[What you need to do] Go through the following data and transcribe exactly the stretch of lines from the one holding "Anal Shelter (226, 1389)" to the one holding "For every named target in this 1024×2250", both included.

── Extracted data ──

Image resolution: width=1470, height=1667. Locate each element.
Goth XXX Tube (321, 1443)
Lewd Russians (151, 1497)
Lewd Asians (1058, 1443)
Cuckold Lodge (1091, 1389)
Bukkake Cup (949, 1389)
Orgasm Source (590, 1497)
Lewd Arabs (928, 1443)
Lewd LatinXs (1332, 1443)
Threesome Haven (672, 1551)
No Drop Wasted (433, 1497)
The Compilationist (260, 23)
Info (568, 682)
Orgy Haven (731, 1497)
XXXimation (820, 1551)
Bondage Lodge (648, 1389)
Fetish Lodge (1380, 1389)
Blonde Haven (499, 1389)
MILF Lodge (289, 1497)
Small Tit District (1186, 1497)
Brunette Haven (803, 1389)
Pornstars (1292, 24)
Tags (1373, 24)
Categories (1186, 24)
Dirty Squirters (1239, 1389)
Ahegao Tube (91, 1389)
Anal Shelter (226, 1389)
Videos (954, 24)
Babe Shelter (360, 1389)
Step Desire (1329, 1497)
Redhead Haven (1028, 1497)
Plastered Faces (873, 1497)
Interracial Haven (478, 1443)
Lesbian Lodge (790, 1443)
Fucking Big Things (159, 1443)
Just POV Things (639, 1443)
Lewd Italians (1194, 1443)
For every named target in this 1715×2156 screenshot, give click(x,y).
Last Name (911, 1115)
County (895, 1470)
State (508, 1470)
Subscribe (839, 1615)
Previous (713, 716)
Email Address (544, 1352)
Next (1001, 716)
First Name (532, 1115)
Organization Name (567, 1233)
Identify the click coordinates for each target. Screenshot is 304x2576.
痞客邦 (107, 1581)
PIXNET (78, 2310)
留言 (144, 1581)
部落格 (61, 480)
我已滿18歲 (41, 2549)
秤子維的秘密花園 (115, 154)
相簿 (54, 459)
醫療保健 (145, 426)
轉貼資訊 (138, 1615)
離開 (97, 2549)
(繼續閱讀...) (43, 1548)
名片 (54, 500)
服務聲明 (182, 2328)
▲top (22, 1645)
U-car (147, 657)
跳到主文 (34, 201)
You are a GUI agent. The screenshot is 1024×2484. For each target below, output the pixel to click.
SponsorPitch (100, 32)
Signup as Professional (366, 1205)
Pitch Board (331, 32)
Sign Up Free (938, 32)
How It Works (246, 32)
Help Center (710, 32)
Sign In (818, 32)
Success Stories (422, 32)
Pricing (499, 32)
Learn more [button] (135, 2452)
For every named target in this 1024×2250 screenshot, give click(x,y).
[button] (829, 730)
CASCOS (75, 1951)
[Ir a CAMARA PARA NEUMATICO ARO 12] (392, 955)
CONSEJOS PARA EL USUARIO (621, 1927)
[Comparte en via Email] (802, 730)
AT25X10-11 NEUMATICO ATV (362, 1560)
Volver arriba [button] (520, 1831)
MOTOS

───

[Response area]
Anal Shelter (226, 1389)
Videos (954, 24)
Babe Shelter (360, 1389)
Step Desire (1329, 1497)
Redhead Haven (1028, 1497)
Plastered Faces (873, 1497)
Interracial Haven (478, 1443)
Lesbian Lodge (790, 1443)
Fucking Big Things (159, 1443)
Just POV Things (639, 1443)
Lewd Italians (1194, 1443)
For every named target in this 1715×2156 screenshot, give click(x,y).
Last Name (911, 1115)
County (895, 1470)
State (508, 1470)
Subscribe (839, 1615)
Previous (713, 716)
Email Address (544, 1352)
Next (1001, 716)
First Name (532, 1115)
Organization Name (567, 1233)
Identify the click coordinates for each target. Screenshot is 304x2576.
痞客邦 (107, 1581)
PIXNET (78, 2310)
留言 (144, 1581)
部落格 (61, 480)
我已滿18歲 (41, 2549)
秤子維的秘密花園 (115, 154)
相簿 (54, 459)
醫療保健 (145, 426)
轉貼資訊 (138, 1615)
離開 (97, 2549)
(繼續閱讀...) (43, 1548)
名片 (54, 500)
服務聲明 (182, 2328)
▲top (22, 1645)
U-car (147, 657)
跳到主文 (34, 201)
You are a GUI agent. The screenshot is 1024×2484. For each target below, output the pixel to click.
SponsorPitch (100, 32)
Signup as Professional (366, 1205)
Pitch Board (331, 32)
Sign Up Free (938, 32)
How It Works (246, 32)
Help Center (710, 32)
Sign In (818, 32)
Success Stories (422, 32)
Pricing (499, 32)
Learn more [button] (135, 2452)
For every named target in this 1024×2250 screenshot, give click(x,y).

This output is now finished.